> 課題文

9・4 東電本社内で市民運動が8時間30分の交渉


 九月四日、「東京電力と共に脱原発をめざす会」の要請で東京電力の説明会が開催された。また、午後一時半開始の説明会を前に、経済産業省および東電本社への抗議行動も行われた。
 今回の説明会は、不正発覚とは全く別個に開催が計画されていた。「めざす会」は、八九年一月の福島第二原発三号炉再循環ポンプ破損事故をきっかけとして、「はいろプロ」や「ふくろうの会(福島老朽原発を考える会)」、株主運動などと東京電力との`話し合いaを毎月のペースで行ってきた。近年の参加者は十人前後であったが、今回は話し合い会場として勝手知った本社ビル内の大会議室を要請したが、結果としては従来使用の別館会議室と隣接会議室の間のパーテーションを取り払っての開催となった。当初の参加者は約六十人。説明開始の前に、「刈羽村女性の会」「東電株主運動」「めざす会」「たんぽぽ舎」の申入書と「プルトニウムアクション・ヒロシマ」からのメッセージが読み上げられた。一度だけの休憩をはさみ、夜十時まで続けられた。
 東電側の説明は、本社の原子力広報部門である「原子力センター」が行った。センターの渡辺所長は「GEからの指摘はかなりの部分が事実であると社長が判断、社長はじめ五名の辞任は失った信頼をゼロからスタートするという姿勢から」「安全性の評価は国からも保たれているが、順次止めて調査している」「プルサーマルについては自ら信頼を損ねたので断念した」などと概括的な説明を行った。
 この説明に対し市民サイドからは、「渡辺さんはかかわったと言われている五十から百人の中に入っていないのか」「いつこの不正を知ったのか」「地元でトラブルはないとして大量に配布したウソビラの責任はどうなんだ」「五人の退職金は下りるのか」「ゼロからのスタートであれば東電の十七基の原発をすべて止めろ」「安全性はいつ評価したのか」などの質問が相次いだ。
 東電側の回答は、「私自身、記者会見当日の朝、記者発表をするというのではじめて聞いた」(渡辺)、「退職慰労金は株主総会で決める」「保安院への報告書は発表の前日の夜に届けた」などというものであった。
 その後のやりとりで明らかにされた時系列は以下のようになる。
 二〇〇〇年七月に蒸気乾燥器について、十二月にレンチの置き忘れについての内部告発が保安院にあり、東電に口頭で照会があったが「事実関係が認められなかった」。今年になり、三月のGEと東電の定例トップ会談の席で「他にもある」と伝えられ窓口を開設、二件以外にも二十数件の疑惑があることが判明し、勝又副社長を委員長とする「調査委員会」を設置、保安院とのやり取りをしながら、先日の発表となった。

[データセット抜粋]

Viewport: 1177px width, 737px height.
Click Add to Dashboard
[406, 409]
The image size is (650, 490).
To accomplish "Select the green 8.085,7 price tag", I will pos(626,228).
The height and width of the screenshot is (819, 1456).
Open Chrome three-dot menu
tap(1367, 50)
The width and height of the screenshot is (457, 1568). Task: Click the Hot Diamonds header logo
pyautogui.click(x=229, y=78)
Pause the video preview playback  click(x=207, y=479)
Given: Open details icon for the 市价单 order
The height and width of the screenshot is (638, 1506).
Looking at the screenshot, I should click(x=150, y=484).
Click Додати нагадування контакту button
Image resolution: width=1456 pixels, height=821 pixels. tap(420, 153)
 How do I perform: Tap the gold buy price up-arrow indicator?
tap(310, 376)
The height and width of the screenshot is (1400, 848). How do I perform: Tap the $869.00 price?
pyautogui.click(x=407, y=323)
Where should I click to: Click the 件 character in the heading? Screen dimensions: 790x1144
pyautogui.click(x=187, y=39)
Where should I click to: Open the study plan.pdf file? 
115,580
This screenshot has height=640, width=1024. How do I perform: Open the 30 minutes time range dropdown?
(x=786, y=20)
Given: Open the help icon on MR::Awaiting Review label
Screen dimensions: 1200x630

> 指示文 1
上の記録を、冒頭の行から「I will pos(626,228).」を含む行まで、その行も含めて一字一句違えずに書き写しなさい。
> 指示文 2
東電本社での市民と東京電力の交渉を伝える文章を、最後の文の次から書き継ぎなさい。

> 演習結果 1
Viewport: 1177px width, 737px height.
Click Add to Dashboard
[406, 409]
The image size is (650, 490).
To accomplish "Select the green 8.085,7 price tag", I will pos(626,228).

> 演習結果 2
 また、交渉のなかで以下のような東電社内「調査委員会」のメンバーがはじめて明らかにされた。正規委員は勝又副社長以下取締役四名と総務を統括する業務管理部長の五人、加えて技術オブザーバーとして榎本副社長など社内三人と外部から弁護士が一人、計九人の構成であり、総務部門の十人程度が実行部隊として実調査をしていること。
 本紙前号で指摘されていたように、榎本副社長は疑惑の渦中の人物であり、後に柏崎刈羽原発所長時代の関与を認めている。また、保安院の原発点検のあり方に関する専門委員会の特別委員も務めている。いまだどちらの委員を解任されたとも辞任したとも伝えられていないばかりか、不正の謝罪と称して、青森県知事と六ヶ所村長に直々、「プルサーマル計画と再処理については従来どおり」と説明に行く始末である。一方、「調査委員会」オブザーバー委員の弁護士は、もんじゅ裁判や核燃訴訟で国側の代理人を務める岩渕正則弁護士であった。
 今回の事件は単に雪印・日本ハムに続く「不祥事」ではない。GEという原発メーカーと電力会社、そして規制当局による原子力スキャンダルである。二十九件といわれる不正を、二件の内部告発と他の二十数件がGE本体から伝えられたことを分けて考えるとなおわかりやすい。
 GEはブッシュ政権になり、原子力政策の`推進a政策で息を吹き返した。また、原子力産業界にもグローバル化の波が押し寄せ、アメリカはヨーロッパの脱原発の流れに対して日本・韓国・台湾、あるいは中国などの東アジアでの原発推進で対抗しようとしている。原発技術のパテントの多くを米企業が保有しており、その機器の点検・補修についても国際基準化しようとしている。
 原発推進の朝日新聞は、GEは「機器を売り込もうと損傷の兆候を多数報告する傾向」にあり、東電側は「百億円ほどかかるシュラウド交換時期が早まったり、補修に時間がかかったりする恐れがあり、兆候を無視したらしい」と報じている。
 前述した榎本副社長が特別委員を務める保安院の専門委員会では、「アメリカでは点検をこうしている」という形で、手抜き点検を広げる論議に多くの時間を割いてきた。当初、この委員会は再来年四月に「手抜き点検合法化」のための法改悪を計画していたが、今回の事件をきっかけにして「小さな事故で騒ぎすぎるのが問題だ」とばかり、次期国会で法改悪を強行する方針を決めた。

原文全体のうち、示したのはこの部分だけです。